Tipton v. State

COLEMAN, Justice,

dissenting:

¶ 16. I would hold that Mississippi Code Sections 11-44-1 to -7 do not entitle Tipton to compensation for being placed in the Intensive Supervision Program, commonly known as house arrest. I am of the opinion that, as a matter of law, house arrest does not equate to incarceration, and incarceration is one necessary requirement for receiving compensation. Therefore, with respect, I dissent.

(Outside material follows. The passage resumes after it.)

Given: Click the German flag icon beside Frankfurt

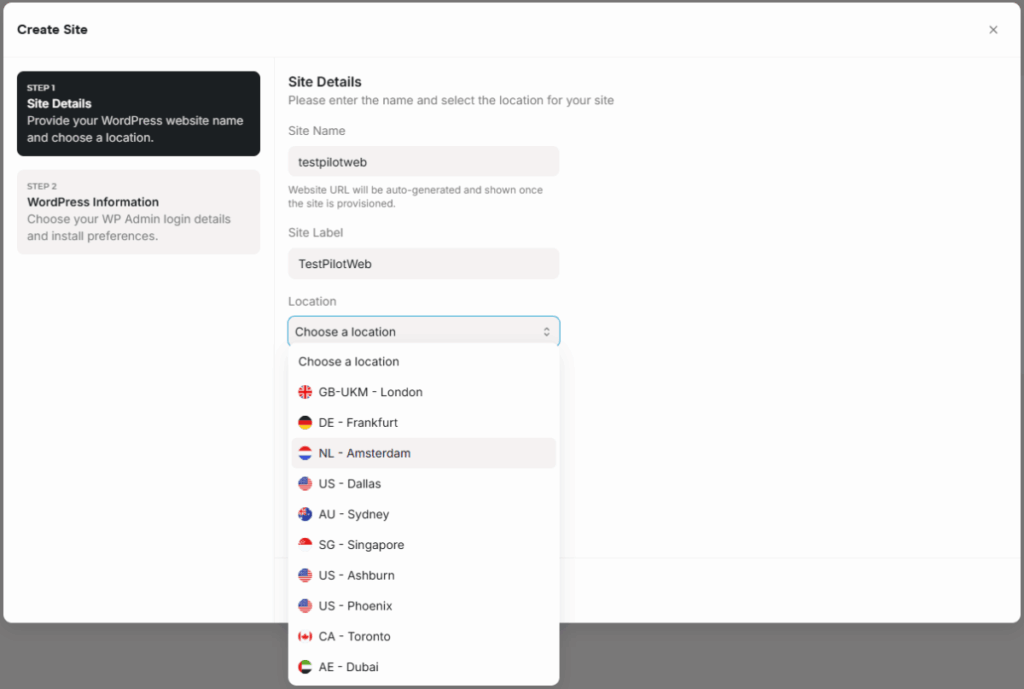Looking at the screenshot, I should pyautogui.click(x=305, y=423).
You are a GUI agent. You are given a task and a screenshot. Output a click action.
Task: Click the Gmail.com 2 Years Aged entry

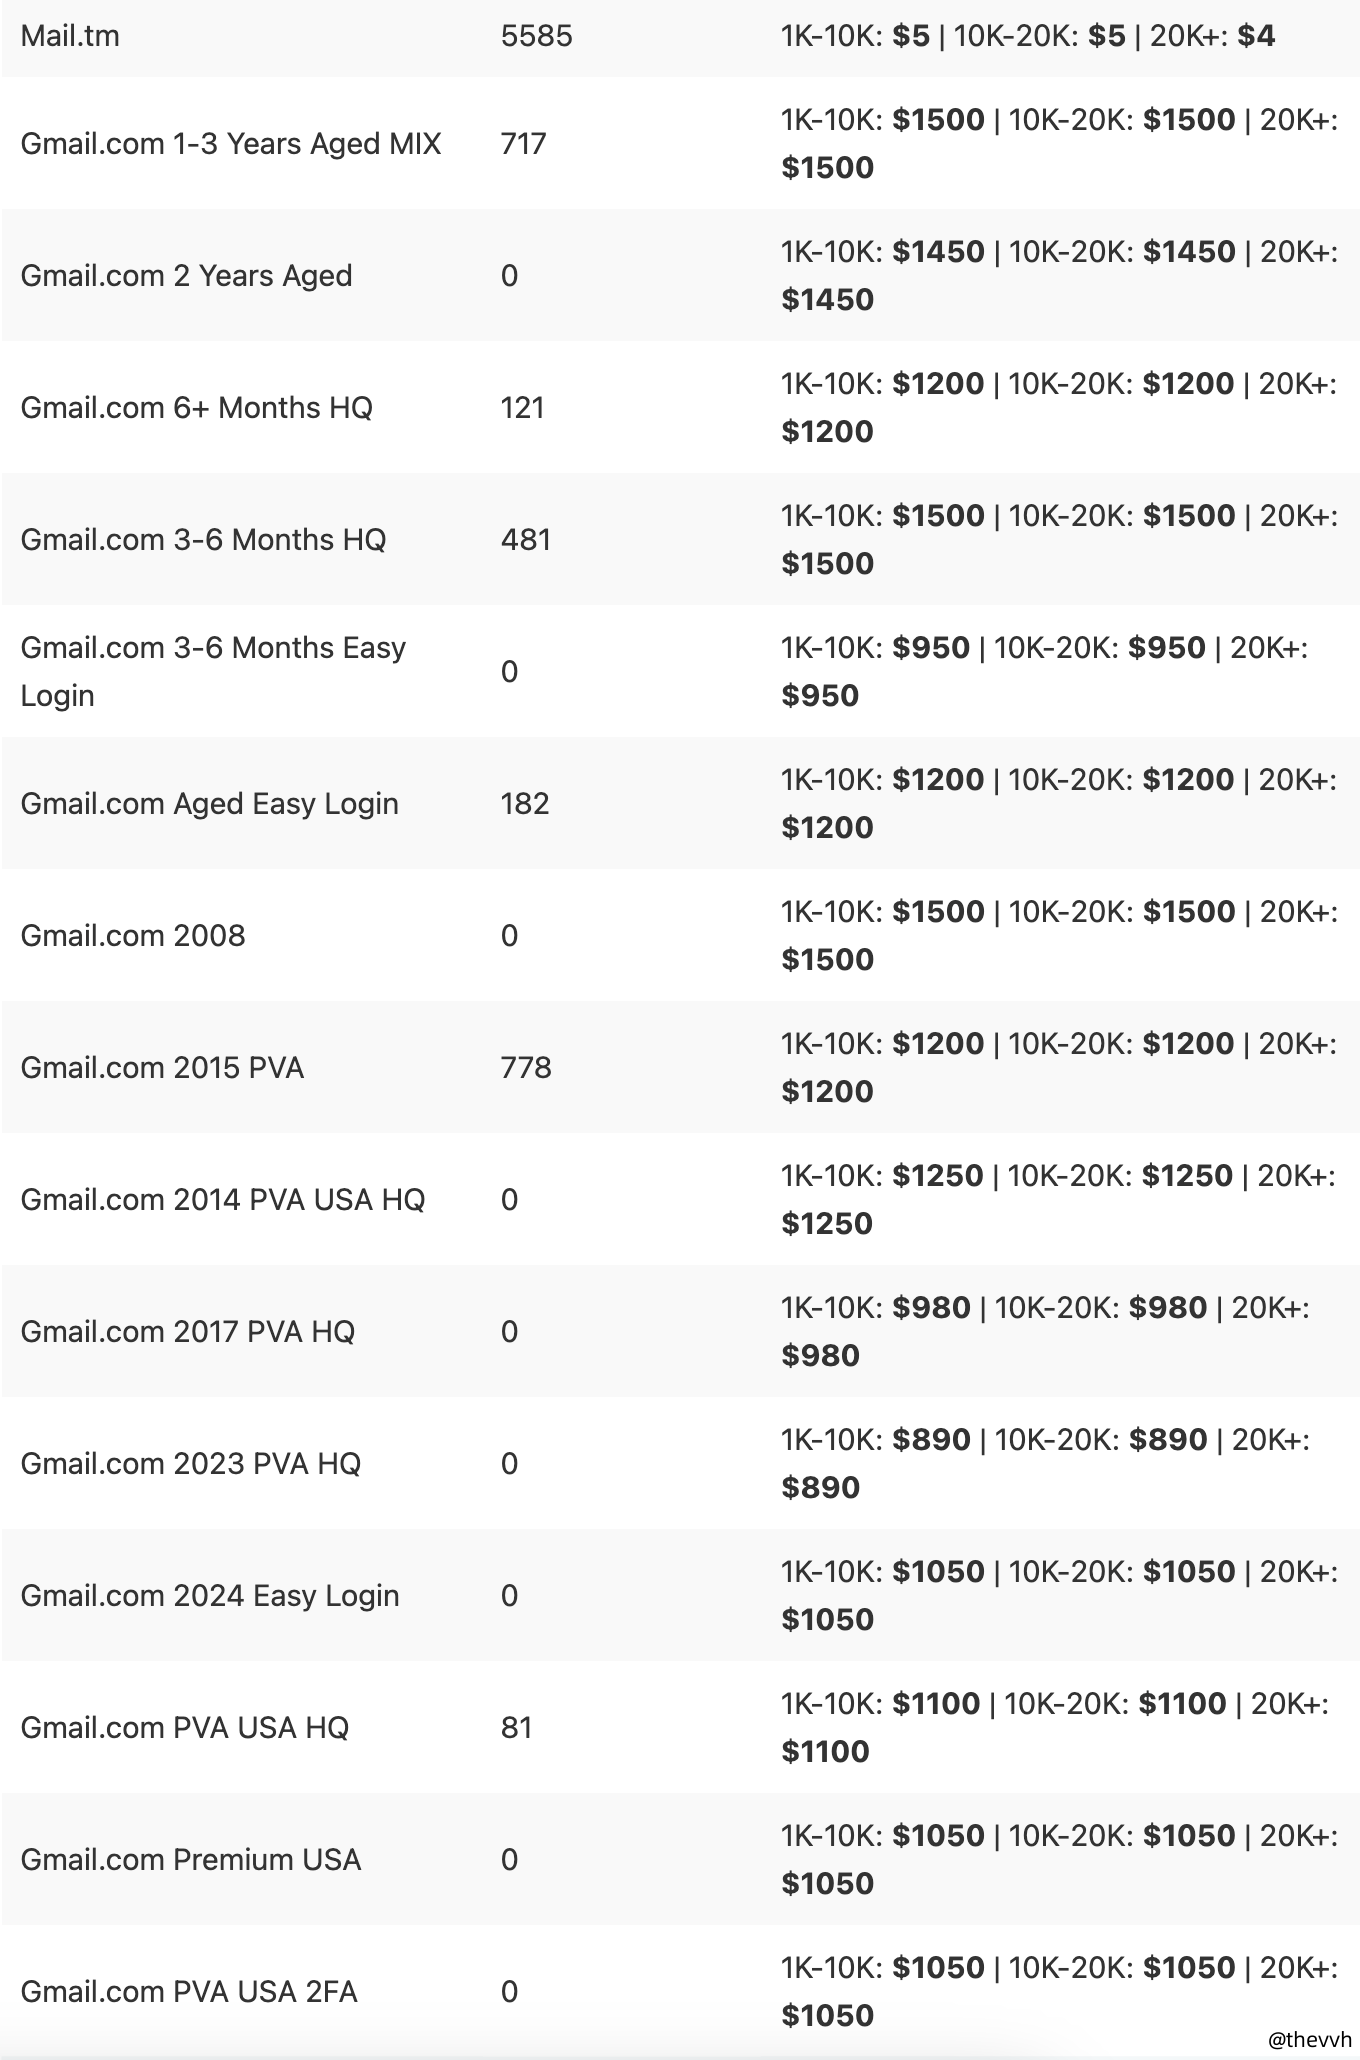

¶ 17. “It is not the function of the court to determine and announce what, in its judgment, [a] statute should provide, but to ascertain, if there be ambiguity in its terms, what it does provide.” Russell v. State, 231 Miss. 176, 94 So.2d 916, 921 (1957). “Whether the statute is ambiguous, or not, the ultimate goal of this Court in interpreting a statute is to discern and give effect to the legislative intent” City of Natchez, Miss. v. Sullivan, 612 So.2d 1087, 1089 (Miss.1992) (citing Anderson v. Lambert, 494 So.2d 370, 372 (Miss.1986)) (emphasis added). The majority states that the purpose of compensation statutes is to compensate innocent persons who have been uniquely victimized. The majority’s statement stops short. The purpose of the compensation statute is to compensate those who “have been uniquely victimized, [who] have distinct problems reentering society.” Miss.Code Ann. § 11-44-1 (Rev. 2012) (emphasis added). Mississippi Code Sections 11^14-1 to -7 create a statutory scheme designed to compensate “innocent persons who have been wrongly convicted of felony crimes and subsequently imprisoned.” Miss. Code Ann. § 11-44-1 (Rev. 2012) (emphasis added). According to Section 11^14-1, compensation addresses “the substantial horror of being imprisoned for a crime one did not commit.” Id. (emphasis added). In my opinion, the clear intent is to compensate those who have been victimized by being unable to have regular contact with the free world by being imprisoned.8

¶ 18. “If the words of a statute are clear and unambiguous, the Court applies the plain meaning of the statute and refrains from using principles of statutory construction.” Lawson v. Honeywell Int’l, Inc., 75 So.3d 1024, 1027 (¶ 7) (Miss.2011). In order to be eligible for compensation, the Legislature states that the claimant must be “sentenced to a term of imprison*88ment,” and the claimant must be “wrongfully convicted and incarcerated.” Miss. Code Ann. § 11 — 44-7 (Rev. 2012) (emphasis added). Although I am in agreement with the majority that house arrest is a form of confinement, Mississippi legislation and case law have made it clear that there are different levels of confinement, and compensation was meant for offenders, as the plain language of the statute states, who were incarcerated or, alternatively, imprisoned. With respect to the majority, I cannot read the statute to provide compensation for any lesser form of confinement.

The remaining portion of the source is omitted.